As aforementioned, there was a lag time of roughly seven weeks between the first cases of COVID-19 and the first national measures. One study found that “introducing measures one week earlier would have reduced by 74% the number of confirmed COVID-19 cases in England by June 1st, resulting in approximately 21,000 fewer hospital deaths and 34,000 fewer total deaths; the required time spent in full lockdown could also have been halved, from 69 to 35 days. Acting two weeks earlier would have reduced cases by 93%, resulting in between 26,000 and 43,000 fewer deaths.”
On (ii) the lack of preparation for successive waves of COVID-19, the aforementioned BMA report lays this out succinctly. For example, during the summer of 2020 when cases dipped, the UK government:
Developed Eat Out to Help Out, which, as aforementioned, at best had mixed consequences and may have driven new COVID-19 infections up by between 8 and 17%.

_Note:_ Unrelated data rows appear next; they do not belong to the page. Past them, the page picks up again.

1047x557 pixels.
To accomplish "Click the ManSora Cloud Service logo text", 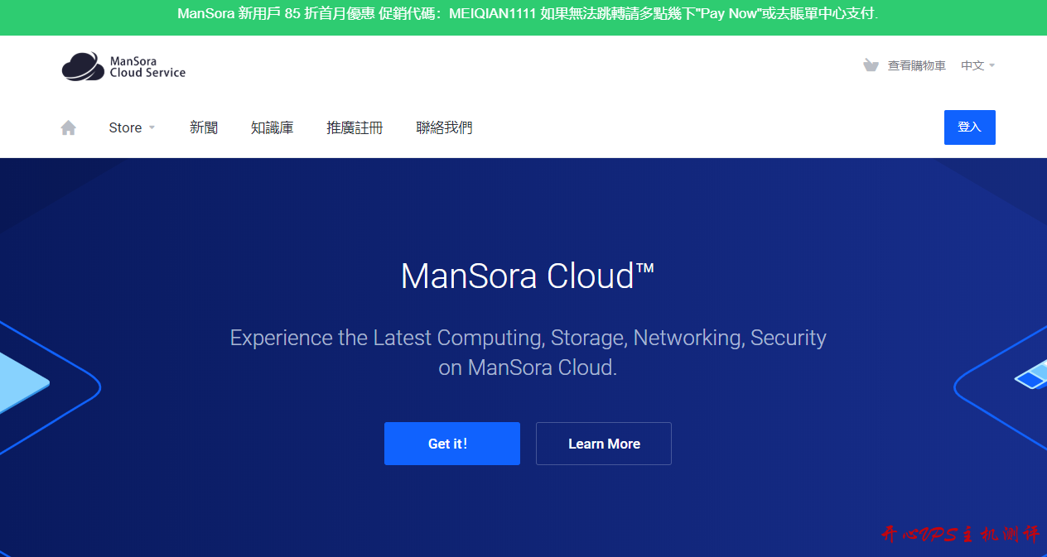I will point(147,66).
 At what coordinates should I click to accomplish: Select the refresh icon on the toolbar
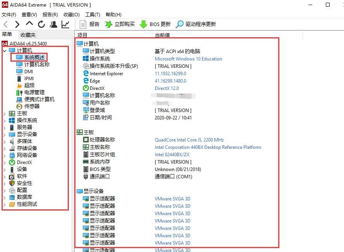pyautogui.click(x=41, y=24)
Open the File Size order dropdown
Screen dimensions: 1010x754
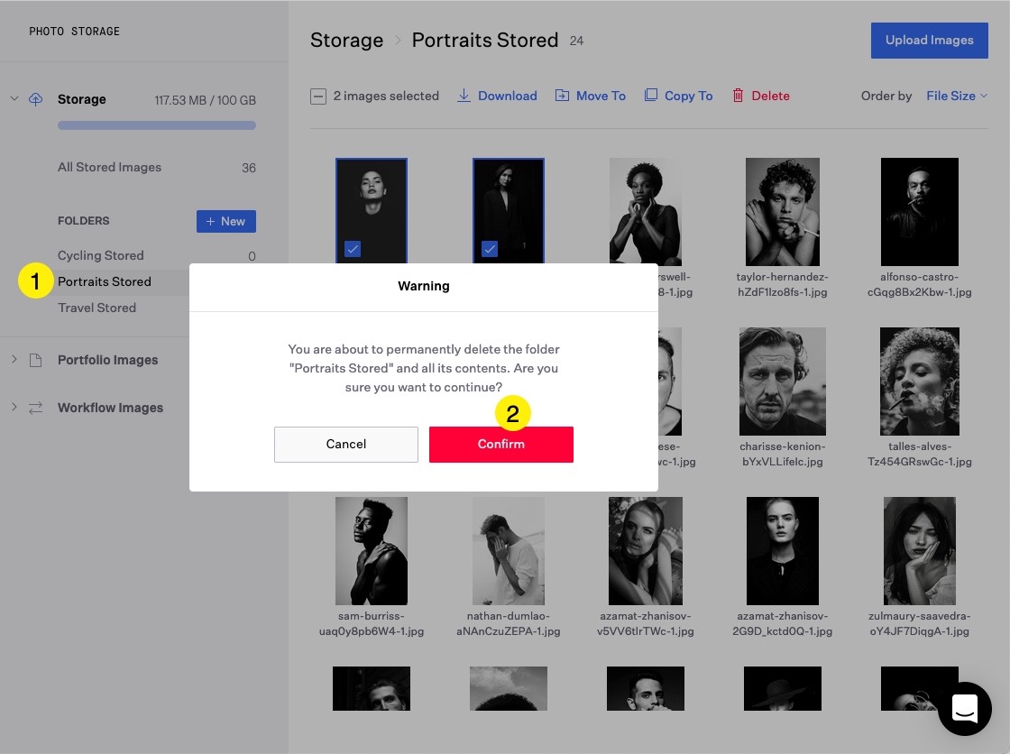pos(956,96)
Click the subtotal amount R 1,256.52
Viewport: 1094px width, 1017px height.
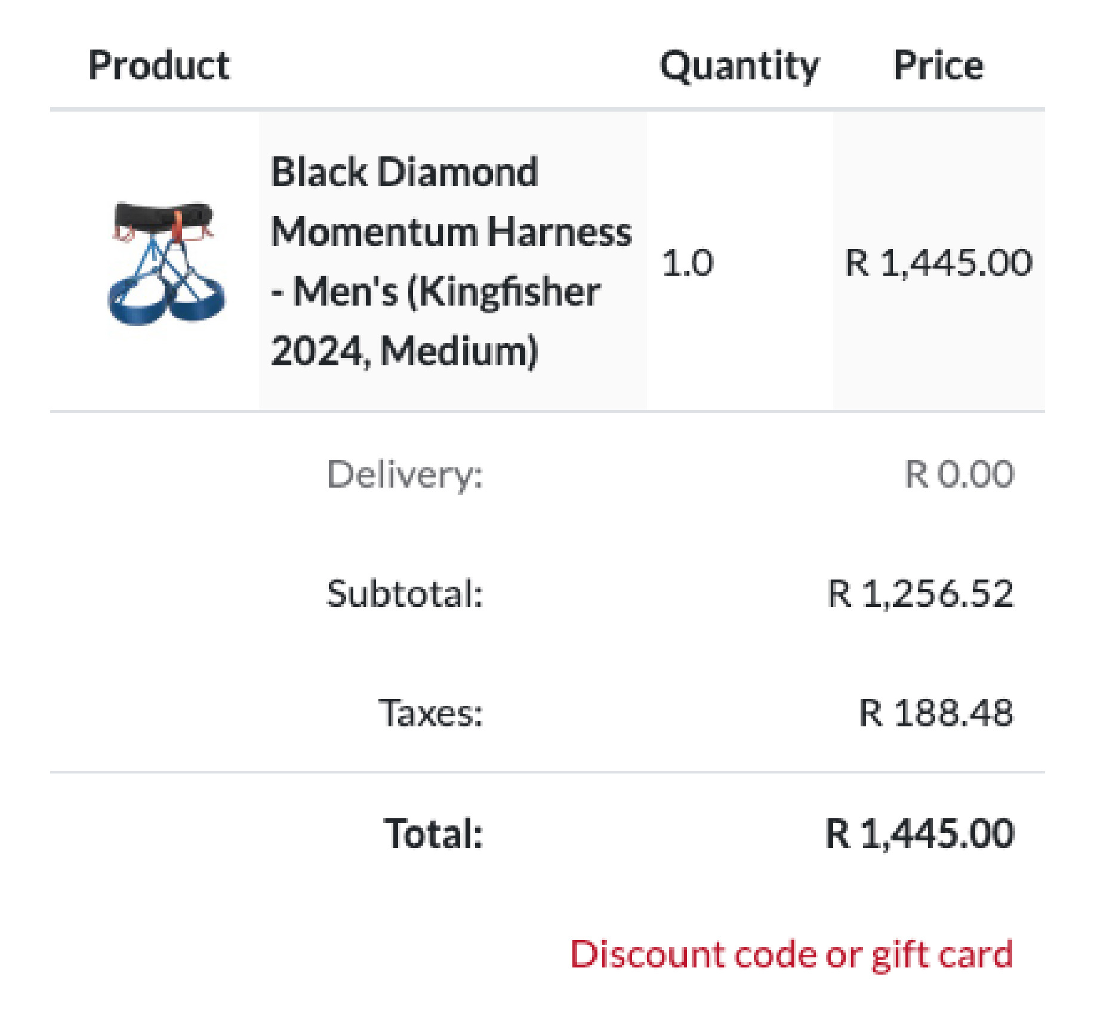pos(921,594)
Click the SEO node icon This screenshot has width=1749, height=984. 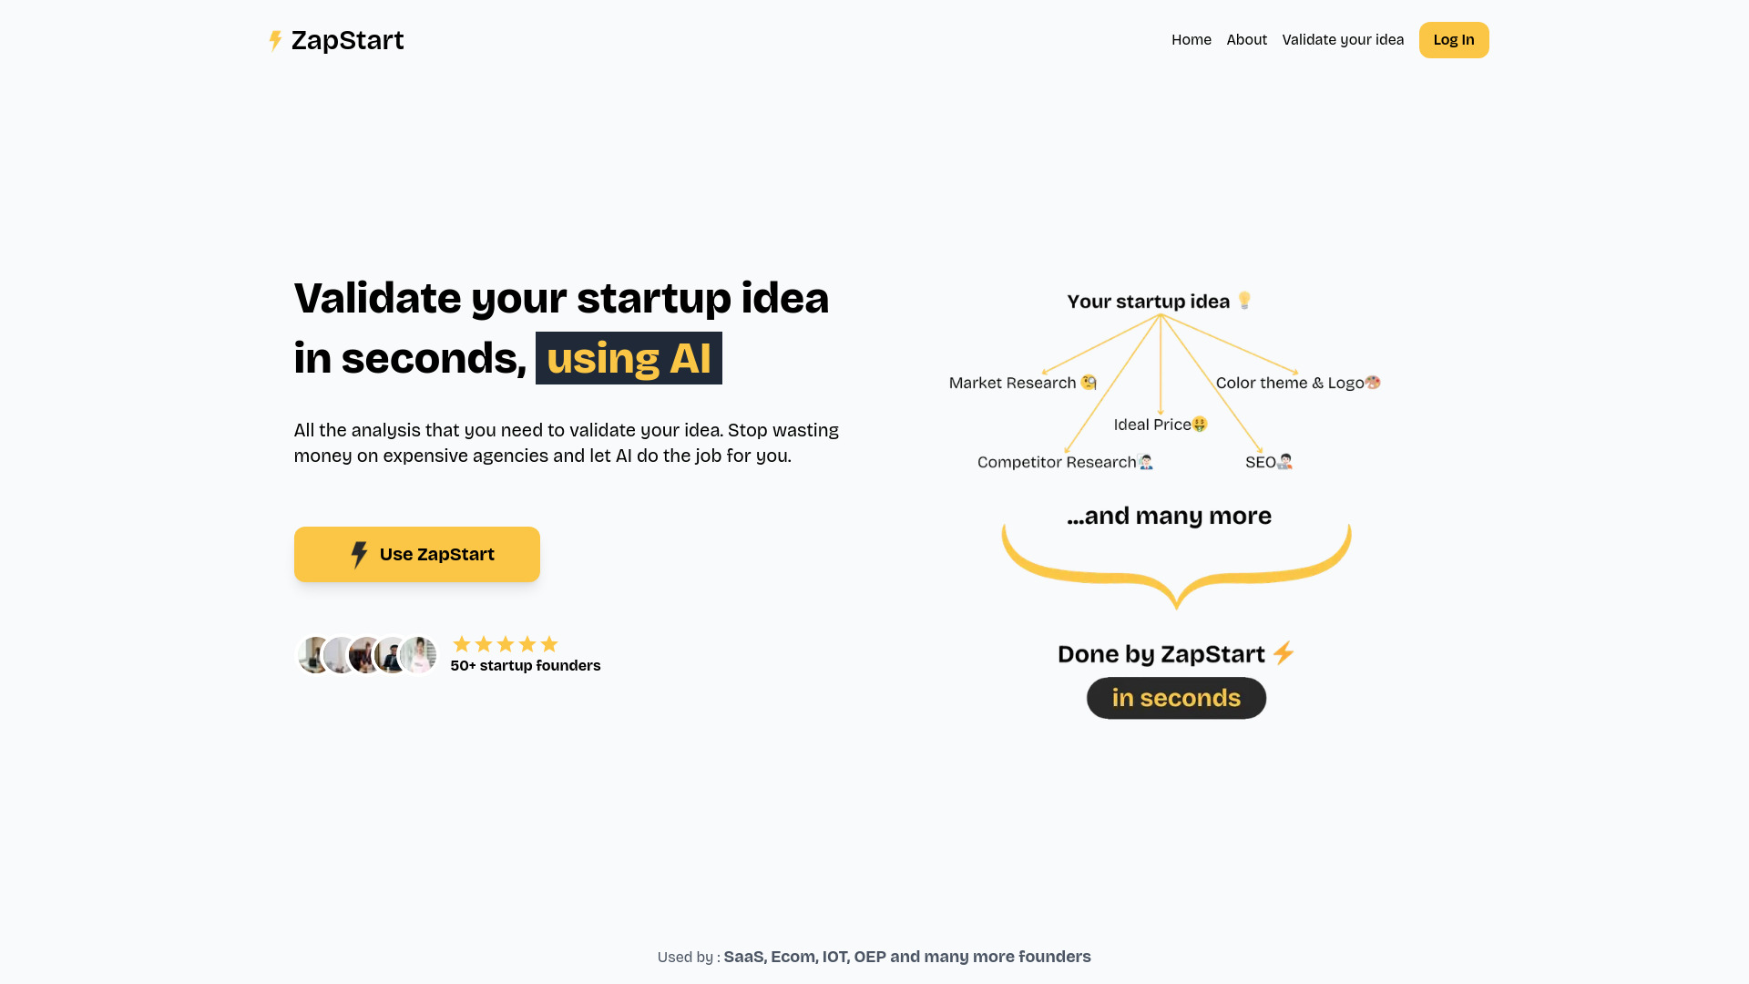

Did not build a functional test and trace system (as aforementioned, the NHS COVID-19 app would be launched in September).
Introduced localised lockdowns as cases began to rise rather than presenting an updated national strategy.
The resume of contact tracing via a high-cost model with many outsourced components, which as discussed, led to many inefficiencies.
In turn, the second wave would result in the UK's deadliest day of the COVID-19 pandemic.
Failure Point #11: Ineffective Border Policy
Throughout the pandemic, the government also likely made the following missteps on its border policies.
Primarily, as this Home Affairs Select Committee report notes, the government was correct to adopt an incremental approach to restrict travel to and from countries with high incidences of COVID-19. Many other European countries adopted this approach. However, these measures came in too late. Whilst SAGE identified that border closures wouldn’t necessarily have been beneficial towards the start of the pandemic, other measures such as quarantining arrivals likely would have been beneficial.
Additionally, this report identifies that “failure to advise people travelling or returning from Spain in particular to self-isolate for 14 days (in line with category 1) or, at the very least, to monitor symptoms and call NHS 111 (in line with category 2) was a mistake”, and a lack of clear structure for the monitoring and assessment of emerging infection threats from different countries.
Many more missteps are identified in this report, including but not limited to not having any special border measures for Spanish and French arrivals in May 2020; lifting border measures in mid-March; increased screening for arrivals, and insufficient data collection.
The upshot of an ineffective border policy is the continued entry of the pandemic into the UK’s borders, undermining domestic countermeasures and risking new waves - particularly of variants.
3. Key Throughlines
As the government continued to tackle COVID-19, and the number of these missteps increased, it became apparent that there were fundamental throughlines in the government’s response - key issues and consequences that underpinned every error made. This section will focus on four important ones - the difficulty of executing policy; communication failures; losing public trust, and the existence of perverse incentives.
Failure Point #12: Policy Execution Failures
Policy is difficult, pandemics have wide-ranging consequences, and a lack of preparation meant the UK government was tasked with designing policies on everything from revised examination regulations for students and quarantine measures for care homes to support for NHS staff. Severe resource constraints and time pressures led to a number of policy execution errors.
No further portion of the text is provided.